12
BAB II LANDASAN TEORI
2.1 Teori Keagenan
Jensen dan Meckling 1976 dalam Mursalim 2005 berpendapat bahwa teori keagenan mendeskripsikan pemegang saham sebagai prinsipal dan
manajemen sebagai agen. Menurut Mursalim 2005 Principal mendelegasikan wewenang dan pertanggungjawaban atas decision making kepada agen.
Wewenang dan tanggungjawab agen maupun principal diatur dalam kontrak kerja berdasarkan persetujuan bersama. Hal ini dapat dikatakan bahwa principal
memberikan suatu kepercayaan kepada pihak agen untuk melaksanakan tugas dari pihak principal sesuai dengan kontrak kerja yang telah disepakati. Pihak
manajemen diberikan wewenang untuk membuat keputusan yang berguna bagi pemegang saham, dan manajemen wajib mempertanggungjawabkan perkerjaan
yang telah dilakukan kepada pemegang saham tersebut. Jensen dan Meckling 1976 dalam Mursalim 2005 menjelaskan bahwa
pihak principal memotivasi agen dengan merancang suatu kontrak agar dapat mengakomodasi kepentingan pihak-pihak yang terlibat dalam kontrak keagenan.
Kontrak kerja yang efisien antara agen dan principal adalah sebagai berikut: 1. Agen dan principal memiliki informasi yang simetris artinya baik agen
maupun prinsipal memiliki kualitas dan jumlah informasi yang sama sehingga tidak terdapat informasi tersembunyi yang dapat digunakan untuk
kepentingannya sendiri.
2. Risiko yang dipikul agen berkaitan dengan imbalan jasanya adalah kecil yang berarti agen mempunyai kepastian yang tinggi mengenai imbalan yang
diterimanya. Masalah keagenan timbul karena adanya perbedaan kepentingan dari
masing-masing pihak. Informasi simetris yang terdapat pada kontrak kerja tersebut pada kenyataannya tidak dapat dipenuhi. Teori keagenan ini menyatakan
bahwa manajemen memiliki informasi internal perusahaan yang lebih banyak dibanding dengan informasi yang dimiliki oleh pemilik perusahaan principal
sehingga menimbulkan asimetri informasi.

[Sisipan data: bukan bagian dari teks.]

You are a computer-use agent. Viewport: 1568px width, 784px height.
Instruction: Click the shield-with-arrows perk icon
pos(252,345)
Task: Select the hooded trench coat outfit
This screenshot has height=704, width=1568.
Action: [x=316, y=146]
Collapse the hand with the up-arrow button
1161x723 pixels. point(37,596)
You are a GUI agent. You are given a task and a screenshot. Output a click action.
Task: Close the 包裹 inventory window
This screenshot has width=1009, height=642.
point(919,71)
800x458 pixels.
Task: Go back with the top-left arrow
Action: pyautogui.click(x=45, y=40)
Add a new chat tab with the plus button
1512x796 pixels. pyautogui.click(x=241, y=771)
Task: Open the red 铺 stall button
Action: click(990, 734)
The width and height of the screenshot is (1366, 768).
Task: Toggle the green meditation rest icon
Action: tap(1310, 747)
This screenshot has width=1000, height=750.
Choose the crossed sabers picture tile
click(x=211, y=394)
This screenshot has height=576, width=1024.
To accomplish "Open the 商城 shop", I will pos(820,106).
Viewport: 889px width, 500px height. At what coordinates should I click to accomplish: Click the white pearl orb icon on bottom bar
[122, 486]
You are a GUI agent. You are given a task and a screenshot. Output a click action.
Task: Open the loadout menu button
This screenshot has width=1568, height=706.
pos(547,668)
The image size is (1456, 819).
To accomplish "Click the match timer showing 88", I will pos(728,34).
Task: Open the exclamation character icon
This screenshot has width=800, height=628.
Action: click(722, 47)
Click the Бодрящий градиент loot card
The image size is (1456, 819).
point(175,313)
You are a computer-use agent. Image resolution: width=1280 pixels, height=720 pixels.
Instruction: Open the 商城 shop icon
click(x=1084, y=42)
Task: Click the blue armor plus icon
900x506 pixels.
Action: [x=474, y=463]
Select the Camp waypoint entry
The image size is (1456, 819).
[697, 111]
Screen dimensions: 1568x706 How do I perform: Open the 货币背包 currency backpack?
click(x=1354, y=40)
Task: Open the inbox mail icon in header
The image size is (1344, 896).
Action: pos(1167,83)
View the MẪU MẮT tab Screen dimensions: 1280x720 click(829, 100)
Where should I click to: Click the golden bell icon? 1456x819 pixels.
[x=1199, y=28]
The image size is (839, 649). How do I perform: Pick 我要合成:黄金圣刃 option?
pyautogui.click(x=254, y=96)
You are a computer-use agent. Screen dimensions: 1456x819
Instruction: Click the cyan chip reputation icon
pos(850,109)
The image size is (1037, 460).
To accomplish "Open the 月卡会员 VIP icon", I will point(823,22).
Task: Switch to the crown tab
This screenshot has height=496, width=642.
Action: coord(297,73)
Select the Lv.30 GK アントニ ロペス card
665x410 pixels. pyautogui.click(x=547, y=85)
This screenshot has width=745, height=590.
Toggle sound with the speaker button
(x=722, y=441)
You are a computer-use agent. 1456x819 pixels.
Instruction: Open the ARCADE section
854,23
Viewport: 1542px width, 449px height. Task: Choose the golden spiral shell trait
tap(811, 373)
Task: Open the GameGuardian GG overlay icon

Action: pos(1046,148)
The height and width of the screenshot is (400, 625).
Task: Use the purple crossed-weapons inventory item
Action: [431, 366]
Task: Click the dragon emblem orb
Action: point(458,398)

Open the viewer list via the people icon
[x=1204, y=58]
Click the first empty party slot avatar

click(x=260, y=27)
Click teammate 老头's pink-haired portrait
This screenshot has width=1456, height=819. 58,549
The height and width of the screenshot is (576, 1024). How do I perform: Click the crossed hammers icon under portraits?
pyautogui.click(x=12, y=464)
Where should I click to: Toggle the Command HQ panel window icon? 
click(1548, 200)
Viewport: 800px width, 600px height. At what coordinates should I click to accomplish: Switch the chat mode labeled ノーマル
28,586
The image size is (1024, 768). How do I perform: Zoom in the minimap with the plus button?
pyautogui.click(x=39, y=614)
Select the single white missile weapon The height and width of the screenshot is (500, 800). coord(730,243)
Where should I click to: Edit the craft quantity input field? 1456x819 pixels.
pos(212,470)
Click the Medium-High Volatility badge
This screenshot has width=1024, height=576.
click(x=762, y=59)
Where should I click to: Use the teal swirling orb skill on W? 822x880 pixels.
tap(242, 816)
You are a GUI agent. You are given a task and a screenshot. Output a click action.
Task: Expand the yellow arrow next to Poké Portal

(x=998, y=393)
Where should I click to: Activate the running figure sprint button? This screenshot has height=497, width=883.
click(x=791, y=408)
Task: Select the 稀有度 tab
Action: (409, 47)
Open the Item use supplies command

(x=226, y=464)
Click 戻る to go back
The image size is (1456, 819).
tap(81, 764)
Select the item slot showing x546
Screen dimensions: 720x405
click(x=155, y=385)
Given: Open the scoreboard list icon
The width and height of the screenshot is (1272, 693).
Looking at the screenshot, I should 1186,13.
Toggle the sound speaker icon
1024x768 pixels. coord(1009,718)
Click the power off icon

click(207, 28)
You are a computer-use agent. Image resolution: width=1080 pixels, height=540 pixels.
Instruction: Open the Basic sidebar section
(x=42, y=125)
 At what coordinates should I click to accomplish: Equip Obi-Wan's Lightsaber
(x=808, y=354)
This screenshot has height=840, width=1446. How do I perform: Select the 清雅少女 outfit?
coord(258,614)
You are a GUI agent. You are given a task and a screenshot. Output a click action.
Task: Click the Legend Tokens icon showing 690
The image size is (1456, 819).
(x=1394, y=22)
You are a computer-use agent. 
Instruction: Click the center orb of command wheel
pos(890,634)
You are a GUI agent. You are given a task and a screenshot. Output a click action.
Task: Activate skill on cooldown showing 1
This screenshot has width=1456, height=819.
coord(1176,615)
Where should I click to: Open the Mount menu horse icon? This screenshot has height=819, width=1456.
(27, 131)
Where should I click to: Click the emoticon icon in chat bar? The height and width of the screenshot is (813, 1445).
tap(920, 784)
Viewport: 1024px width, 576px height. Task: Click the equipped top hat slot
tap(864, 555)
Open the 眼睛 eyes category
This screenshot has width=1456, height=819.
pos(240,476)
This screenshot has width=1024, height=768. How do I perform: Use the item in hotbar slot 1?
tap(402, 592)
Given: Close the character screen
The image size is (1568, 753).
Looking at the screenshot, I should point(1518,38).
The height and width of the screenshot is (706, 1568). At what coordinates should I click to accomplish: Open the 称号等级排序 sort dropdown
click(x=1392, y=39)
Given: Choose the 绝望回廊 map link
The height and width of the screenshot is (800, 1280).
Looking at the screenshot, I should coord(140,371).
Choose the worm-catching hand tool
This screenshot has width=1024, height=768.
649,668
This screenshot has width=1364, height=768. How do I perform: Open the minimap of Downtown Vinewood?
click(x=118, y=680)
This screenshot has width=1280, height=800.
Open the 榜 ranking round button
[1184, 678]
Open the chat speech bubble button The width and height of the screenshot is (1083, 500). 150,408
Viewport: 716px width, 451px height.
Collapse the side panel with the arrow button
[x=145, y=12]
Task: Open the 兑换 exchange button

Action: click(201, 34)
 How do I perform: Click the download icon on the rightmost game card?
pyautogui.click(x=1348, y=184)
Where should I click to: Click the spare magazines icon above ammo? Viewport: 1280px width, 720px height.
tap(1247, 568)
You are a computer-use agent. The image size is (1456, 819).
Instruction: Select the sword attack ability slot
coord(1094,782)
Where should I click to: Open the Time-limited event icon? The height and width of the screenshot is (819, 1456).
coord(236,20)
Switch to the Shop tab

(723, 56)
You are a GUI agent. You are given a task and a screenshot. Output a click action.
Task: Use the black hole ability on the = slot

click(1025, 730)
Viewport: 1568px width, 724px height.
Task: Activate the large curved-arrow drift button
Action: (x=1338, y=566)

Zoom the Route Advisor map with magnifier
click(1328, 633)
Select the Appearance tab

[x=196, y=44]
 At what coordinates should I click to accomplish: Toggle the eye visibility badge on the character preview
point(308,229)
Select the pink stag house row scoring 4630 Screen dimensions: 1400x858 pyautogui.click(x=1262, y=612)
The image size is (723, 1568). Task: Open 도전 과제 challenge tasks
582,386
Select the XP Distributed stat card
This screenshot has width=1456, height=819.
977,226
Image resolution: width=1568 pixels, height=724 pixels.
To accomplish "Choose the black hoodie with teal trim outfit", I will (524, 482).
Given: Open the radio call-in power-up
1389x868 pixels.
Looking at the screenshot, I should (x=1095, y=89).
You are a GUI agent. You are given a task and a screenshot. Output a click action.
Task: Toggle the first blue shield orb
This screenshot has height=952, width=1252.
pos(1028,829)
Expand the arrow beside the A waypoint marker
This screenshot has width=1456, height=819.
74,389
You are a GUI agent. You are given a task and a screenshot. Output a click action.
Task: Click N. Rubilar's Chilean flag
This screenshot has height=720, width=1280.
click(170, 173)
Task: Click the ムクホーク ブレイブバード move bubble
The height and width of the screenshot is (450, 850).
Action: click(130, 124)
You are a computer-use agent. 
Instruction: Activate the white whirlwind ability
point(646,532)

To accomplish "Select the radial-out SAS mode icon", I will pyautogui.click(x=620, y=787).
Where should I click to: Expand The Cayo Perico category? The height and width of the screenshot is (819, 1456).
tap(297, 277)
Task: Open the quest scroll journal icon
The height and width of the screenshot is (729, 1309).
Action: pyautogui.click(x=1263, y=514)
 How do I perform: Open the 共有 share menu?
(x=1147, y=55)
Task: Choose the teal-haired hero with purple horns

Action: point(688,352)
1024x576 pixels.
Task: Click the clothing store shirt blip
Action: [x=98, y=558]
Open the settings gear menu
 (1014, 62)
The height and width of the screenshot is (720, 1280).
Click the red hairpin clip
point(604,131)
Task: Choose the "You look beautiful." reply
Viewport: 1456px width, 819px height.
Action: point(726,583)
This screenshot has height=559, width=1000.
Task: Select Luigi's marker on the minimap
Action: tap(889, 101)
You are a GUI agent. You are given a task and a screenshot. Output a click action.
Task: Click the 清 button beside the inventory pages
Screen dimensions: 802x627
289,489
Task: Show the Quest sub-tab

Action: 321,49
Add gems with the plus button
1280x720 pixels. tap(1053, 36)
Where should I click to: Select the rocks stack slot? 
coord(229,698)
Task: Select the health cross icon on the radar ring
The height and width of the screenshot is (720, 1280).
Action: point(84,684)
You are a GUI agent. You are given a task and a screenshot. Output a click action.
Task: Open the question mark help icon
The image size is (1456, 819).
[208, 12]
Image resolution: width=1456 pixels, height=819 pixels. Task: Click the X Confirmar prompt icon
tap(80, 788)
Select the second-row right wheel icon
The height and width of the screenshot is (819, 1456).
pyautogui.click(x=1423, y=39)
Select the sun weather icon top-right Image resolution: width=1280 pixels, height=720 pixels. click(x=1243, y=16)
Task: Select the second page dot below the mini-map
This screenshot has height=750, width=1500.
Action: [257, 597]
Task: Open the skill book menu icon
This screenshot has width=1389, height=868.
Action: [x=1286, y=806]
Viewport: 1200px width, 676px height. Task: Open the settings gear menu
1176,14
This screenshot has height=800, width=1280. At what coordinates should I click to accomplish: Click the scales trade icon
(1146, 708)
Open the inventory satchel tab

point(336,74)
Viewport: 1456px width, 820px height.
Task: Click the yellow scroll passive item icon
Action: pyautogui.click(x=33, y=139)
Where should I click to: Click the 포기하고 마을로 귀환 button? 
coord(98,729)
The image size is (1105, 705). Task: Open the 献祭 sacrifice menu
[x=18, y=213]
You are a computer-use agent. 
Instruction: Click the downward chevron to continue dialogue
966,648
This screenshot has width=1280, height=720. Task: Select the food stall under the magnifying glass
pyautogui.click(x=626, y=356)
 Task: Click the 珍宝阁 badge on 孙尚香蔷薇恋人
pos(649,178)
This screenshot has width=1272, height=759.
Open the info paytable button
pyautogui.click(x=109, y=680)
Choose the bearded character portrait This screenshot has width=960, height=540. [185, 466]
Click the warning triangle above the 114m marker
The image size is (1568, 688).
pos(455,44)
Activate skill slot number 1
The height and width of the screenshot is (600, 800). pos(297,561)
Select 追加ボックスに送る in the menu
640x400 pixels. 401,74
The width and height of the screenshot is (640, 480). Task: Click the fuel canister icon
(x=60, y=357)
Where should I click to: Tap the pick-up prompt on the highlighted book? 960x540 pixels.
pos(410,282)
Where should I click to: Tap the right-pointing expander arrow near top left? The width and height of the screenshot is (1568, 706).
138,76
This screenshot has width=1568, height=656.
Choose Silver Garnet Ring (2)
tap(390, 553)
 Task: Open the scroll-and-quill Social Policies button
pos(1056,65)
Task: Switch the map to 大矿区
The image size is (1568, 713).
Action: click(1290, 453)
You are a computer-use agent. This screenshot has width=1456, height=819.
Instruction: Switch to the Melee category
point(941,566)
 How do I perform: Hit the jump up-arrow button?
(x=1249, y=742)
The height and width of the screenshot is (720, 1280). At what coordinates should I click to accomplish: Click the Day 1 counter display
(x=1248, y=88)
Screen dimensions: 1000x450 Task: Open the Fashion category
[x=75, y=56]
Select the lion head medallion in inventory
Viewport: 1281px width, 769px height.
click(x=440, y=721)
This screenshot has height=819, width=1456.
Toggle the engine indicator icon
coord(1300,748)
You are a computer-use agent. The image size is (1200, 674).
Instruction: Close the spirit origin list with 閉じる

Ketika seorang principal tidak mengetahui semua informasi yang dimiliki
oleh agen, maka apabila agen tersebut menetapkan sebuah keputusan, pihak principal tidak dapat mengetahui apakah tindakan yang dilakukan oleh pihak agen
tersebut telah sesuai dengan tindakan yang seharusnya dilakukan berdasarkan informasi perusahaan yang dimilikinya, atau keputusan yang ditetapkan oleh
tersebut didasari oleh kepentingan pribadi untuk memperoleh keuntungan. Jika pihak principal tidak dapat melakukan pengawasan kepada usaha pihak agen
secara langsung atau tidak dapat mengetahui hasil kinerja pihak agen secara tepat, hal ini akan memungkinkan pihak agen memiliki motivasi untuk melakukan
tindakan yang tidak sesuai pada kontrak kerja yang telah disepakati oleh pihak agen dan principal tersebut. Kondisi mengenai adanya asimetri informasi yang
terjadi antara pihak agen dengan principal dapat memberikan peluang yang bisa dimanfaatkan oleh agen untuk melakukan tindakan oportunistik yaitu dengan
melakukan tindakan yang tidak semestinya dysfunctional behaviour untuk memaksimalkan kemakmurannya.
Watts dan Zimmernan 1986 dalam Suwito dan Herawaty 2009 menyatakan bahwa hubungan principal dan agen sering ditentukan oleh angka
akuntansi. Hal ini memotivasi agen untuk memikirkan bagaimana angka akuntansi tersebut dapat digunakan sebagai sarana untuk memaksimalkan kepentingannya.
Kesenjangan informasi antara kedua belah pihak memicu munculnya perataan laba yang dilakukan oleh manajemen dan pada akhirnya memiliki pengaruh
terhadap motivasi investor untuk melakukan investasi.